-------- Datos proporcionados
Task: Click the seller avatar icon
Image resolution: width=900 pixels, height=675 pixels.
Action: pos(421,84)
----------------
-------- Datos proporcionados
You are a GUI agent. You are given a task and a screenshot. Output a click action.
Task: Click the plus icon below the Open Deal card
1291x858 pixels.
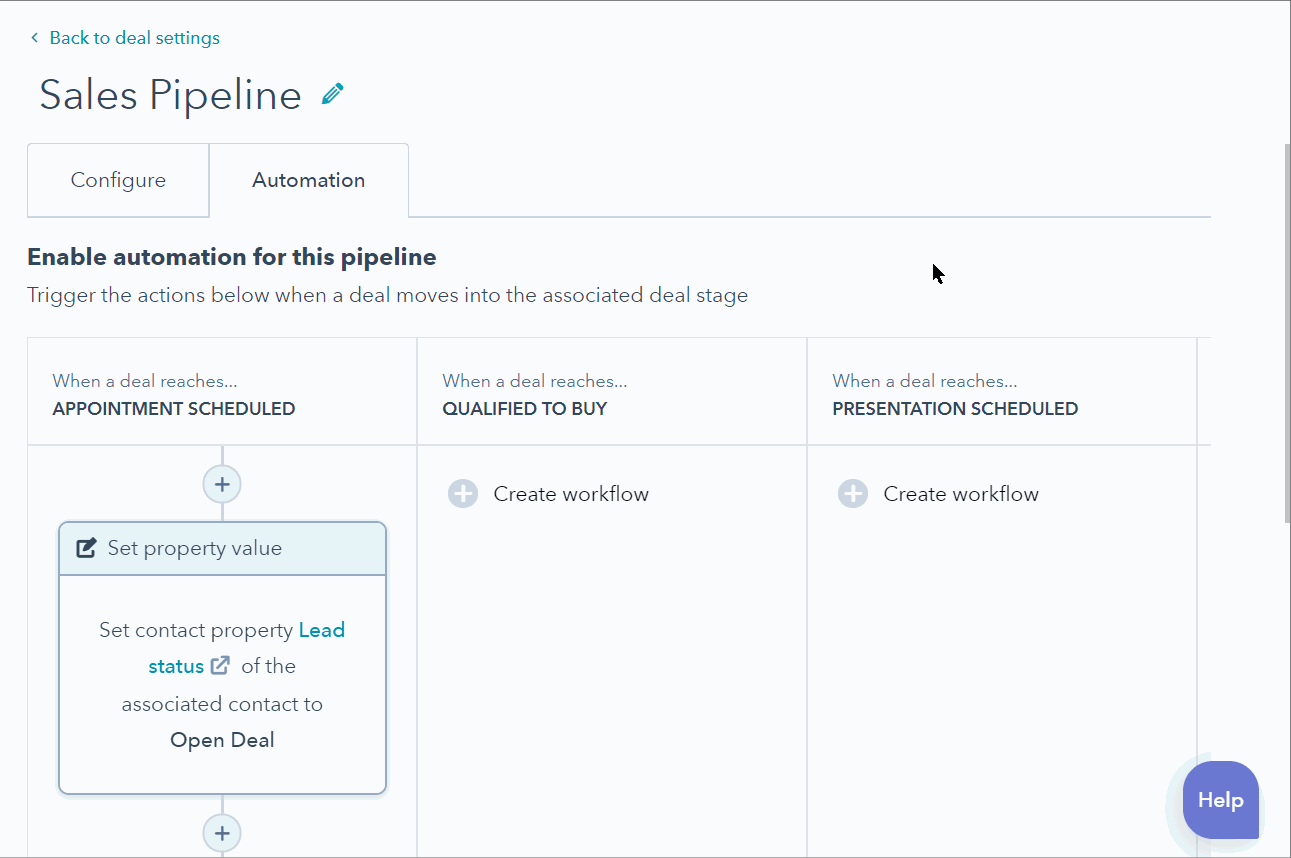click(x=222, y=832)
----------------
▸ **Tarea breve**
Vuelve a escribir todas las líneas, empezando en la que contiene "Task: Click the seller avatar icon" y terminando en la que contiene "Action: pos(421,84)", ambas incluidas. Desplaza en 11 cada número de las coordenadas de la respuesta.

▸ **Resultado del ejercicio**
Task: Click the seller avatar icon
Image resolution: width=900 pixels, height=675 pixels.
Action: pos(432,95)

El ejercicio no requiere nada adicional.